"We've said, just take us off the map, actually," said Geoff Coombs, chairman of the parish council in Barrow Gurney, a village that, despite being too small to have a sidewalk, is host to some 15,000 vehicles a day - cars as well as larger vehicles - whose GPS systems identify it as a good alternative route to Bristol Airport.
But that is easier said than done.
"We map the reality - the streets, the signposts and the road infrastructure as it is in reality," said Dick Snauwaert, a spokesman for Tele Atlas, which provides digital maps to portable navigation systems. "We cannot change that reality in our data base. Who are we to make a change and say, 'You cannot drive in that road' if, in reality, you can drive in that road."
Snauwaert said that it was up to local communities to make it clear what roads were not appropriate for trucks, and to install signs saying so. The relevant information, including things like height, width and weight constraints, could then eventually be integrated into the data bases used for GPS devices, he said.
...."We've heard some very hilarious stories where people just blindly follow the sat. nav. instructions," said Vince Yearley, a spokesman for the Institute of Advanced Motorists, using British shorthand for "satellite navigation." "Like if the sat. nav. says, 'drive into this muddy field,' they think, 'that's weird,' but they do it anyway."
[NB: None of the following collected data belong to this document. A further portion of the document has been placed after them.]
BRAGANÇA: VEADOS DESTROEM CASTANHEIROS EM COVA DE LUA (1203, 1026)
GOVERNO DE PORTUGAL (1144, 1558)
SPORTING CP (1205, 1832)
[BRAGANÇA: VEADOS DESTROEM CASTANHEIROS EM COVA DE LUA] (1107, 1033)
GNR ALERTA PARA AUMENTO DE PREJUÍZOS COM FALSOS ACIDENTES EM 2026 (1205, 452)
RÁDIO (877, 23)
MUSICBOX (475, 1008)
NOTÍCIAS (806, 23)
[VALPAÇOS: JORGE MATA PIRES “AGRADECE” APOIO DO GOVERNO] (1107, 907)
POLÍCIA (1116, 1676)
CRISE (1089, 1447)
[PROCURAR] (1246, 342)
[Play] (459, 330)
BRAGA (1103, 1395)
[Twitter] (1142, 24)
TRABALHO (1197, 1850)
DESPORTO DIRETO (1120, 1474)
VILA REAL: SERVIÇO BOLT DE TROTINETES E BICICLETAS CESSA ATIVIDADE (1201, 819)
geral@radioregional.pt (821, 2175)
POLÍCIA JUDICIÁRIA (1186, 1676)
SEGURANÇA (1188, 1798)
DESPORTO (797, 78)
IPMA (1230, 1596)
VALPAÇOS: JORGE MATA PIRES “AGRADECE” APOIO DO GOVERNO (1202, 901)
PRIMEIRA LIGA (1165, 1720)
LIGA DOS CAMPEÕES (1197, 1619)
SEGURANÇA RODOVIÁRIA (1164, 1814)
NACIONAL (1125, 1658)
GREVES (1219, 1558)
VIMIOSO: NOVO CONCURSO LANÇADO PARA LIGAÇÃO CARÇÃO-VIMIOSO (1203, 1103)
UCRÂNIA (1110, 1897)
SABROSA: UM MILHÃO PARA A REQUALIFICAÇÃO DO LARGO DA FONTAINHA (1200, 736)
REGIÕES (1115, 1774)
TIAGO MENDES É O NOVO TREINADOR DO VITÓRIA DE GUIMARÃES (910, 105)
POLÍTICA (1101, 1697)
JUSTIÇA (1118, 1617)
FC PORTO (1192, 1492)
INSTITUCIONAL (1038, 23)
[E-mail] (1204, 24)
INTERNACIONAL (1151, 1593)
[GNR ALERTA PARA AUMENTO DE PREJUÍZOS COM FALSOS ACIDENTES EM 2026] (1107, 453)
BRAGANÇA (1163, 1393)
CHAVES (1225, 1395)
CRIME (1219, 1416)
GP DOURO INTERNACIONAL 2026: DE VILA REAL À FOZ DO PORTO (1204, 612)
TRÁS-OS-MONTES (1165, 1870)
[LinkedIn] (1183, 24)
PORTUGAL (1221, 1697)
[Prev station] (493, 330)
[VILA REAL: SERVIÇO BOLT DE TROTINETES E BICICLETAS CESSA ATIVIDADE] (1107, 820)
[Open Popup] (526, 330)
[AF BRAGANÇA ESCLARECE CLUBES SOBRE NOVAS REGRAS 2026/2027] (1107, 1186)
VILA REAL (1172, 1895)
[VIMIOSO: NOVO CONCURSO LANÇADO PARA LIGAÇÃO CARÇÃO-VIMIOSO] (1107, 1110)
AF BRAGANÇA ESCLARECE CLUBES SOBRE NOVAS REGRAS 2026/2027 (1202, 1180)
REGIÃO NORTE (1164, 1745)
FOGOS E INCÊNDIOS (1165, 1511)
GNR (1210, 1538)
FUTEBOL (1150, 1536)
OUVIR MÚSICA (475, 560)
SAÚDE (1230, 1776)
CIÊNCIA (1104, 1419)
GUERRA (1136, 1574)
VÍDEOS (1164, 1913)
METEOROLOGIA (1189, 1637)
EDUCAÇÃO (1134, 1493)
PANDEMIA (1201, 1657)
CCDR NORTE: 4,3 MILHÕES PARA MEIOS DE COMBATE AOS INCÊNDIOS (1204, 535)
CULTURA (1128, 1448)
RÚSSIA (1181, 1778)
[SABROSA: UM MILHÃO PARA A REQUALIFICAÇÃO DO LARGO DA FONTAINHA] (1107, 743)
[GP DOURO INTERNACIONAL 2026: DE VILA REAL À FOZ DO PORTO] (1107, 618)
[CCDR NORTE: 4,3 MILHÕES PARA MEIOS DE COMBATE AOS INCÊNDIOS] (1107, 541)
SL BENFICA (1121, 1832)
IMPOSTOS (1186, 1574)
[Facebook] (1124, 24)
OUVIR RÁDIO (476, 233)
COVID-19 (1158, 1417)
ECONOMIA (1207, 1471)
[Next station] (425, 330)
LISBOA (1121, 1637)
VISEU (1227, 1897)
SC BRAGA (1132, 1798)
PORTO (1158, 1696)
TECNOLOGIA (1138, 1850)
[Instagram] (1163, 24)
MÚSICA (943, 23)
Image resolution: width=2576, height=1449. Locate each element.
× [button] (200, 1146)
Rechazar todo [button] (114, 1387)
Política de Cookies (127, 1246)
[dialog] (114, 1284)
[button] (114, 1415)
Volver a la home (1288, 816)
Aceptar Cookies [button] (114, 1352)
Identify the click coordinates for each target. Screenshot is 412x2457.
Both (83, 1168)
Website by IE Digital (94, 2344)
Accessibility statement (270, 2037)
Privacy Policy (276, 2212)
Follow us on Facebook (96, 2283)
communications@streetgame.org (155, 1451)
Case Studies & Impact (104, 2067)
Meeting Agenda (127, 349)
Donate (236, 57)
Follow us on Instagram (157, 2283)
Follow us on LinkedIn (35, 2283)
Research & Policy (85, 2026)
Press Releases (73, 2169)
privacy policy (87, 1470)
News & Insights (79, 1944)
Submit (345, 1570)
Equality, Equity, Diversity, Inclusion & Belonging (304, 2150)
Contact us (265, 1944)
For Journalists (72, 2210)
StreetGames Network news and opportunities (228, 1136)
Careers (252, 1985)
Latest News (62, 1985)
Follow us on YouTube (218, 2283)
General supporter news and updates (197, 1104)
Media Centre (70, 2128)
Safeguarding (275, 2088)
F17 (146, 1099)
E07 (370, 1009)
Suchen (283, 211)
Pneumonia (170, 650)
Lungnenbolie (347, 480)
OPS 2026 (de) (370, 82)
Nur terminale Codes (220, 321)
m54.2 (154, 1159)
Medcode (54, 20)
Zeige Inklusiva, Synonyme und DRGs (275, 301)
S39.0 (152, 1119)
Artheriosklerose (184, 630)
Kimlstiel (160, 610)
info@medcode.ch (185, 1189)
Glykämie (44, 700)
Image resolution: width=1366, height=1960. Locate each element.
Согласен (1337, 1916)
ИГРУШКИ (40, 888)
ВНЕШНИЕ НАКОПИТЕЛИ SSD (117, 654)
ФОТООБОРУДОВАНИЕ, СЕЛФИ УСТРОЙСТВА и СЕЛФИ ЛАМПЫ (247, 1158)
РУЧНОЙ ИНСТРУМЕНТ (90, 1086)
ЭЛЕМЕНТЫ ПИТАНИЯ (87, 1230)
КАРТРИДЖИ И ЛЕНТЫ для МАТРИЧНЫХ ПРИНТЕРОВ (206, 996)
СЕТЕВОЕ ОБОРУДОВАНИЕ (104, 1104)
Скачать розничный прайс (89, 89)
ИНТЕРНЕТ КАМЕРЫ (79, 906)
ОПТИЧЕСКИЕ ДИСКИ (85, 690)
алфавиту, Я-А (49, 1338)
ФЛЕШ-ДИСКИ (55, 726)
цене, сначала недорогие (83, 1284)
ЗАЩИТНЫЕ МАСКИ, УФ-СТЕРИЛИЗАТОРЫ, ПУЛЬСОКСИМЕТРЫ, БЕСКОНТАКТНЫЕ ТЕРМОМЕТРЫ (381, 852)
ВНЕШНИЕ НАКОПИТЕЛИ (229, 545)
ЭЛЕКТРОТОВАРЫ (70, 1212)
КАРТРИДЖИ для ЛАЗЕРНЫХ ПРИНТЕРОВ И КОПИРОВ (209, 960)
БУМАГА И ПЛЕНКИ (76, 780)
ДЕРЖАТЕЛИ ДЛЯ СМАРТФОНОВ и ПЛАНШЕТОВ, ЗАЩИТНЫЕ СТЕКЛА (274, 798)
As far as trucks getting lost, much of the problem is caused by truck drivers from foreign countries - more than 14,000 a day - who come from abroad with GPS devices but without maps or an ability to read English road signs, said Geoff Dossetter, a spokesman for the Freight Transport Association, which represents road haulers.
"Foreign drivers very much depend on sat. nav. systems when they're coming to a different country, and they are following them rather more blindly than they ought to," Dossetter said.
....Last month, a Slovakian truck driver arrived in Dover, bound for Wales with 22 tons of paper. But, directed off the highway and onto increasingly narrow roads by his navigation system, he ended up wedged on a tiny lane between two houses in the village of Mereworth, in Kent, whereupon he jumped out of his truck and burst into tears.
"He got back in his lorry and tried to maneuver his way out, but he was starting to scrape against the front walls," a resident, Mark Siggers, told a local newspaper. He also knocked down the village's power cables, cutting off the electricity. It took the authorities several days to remove his now-mangled truck.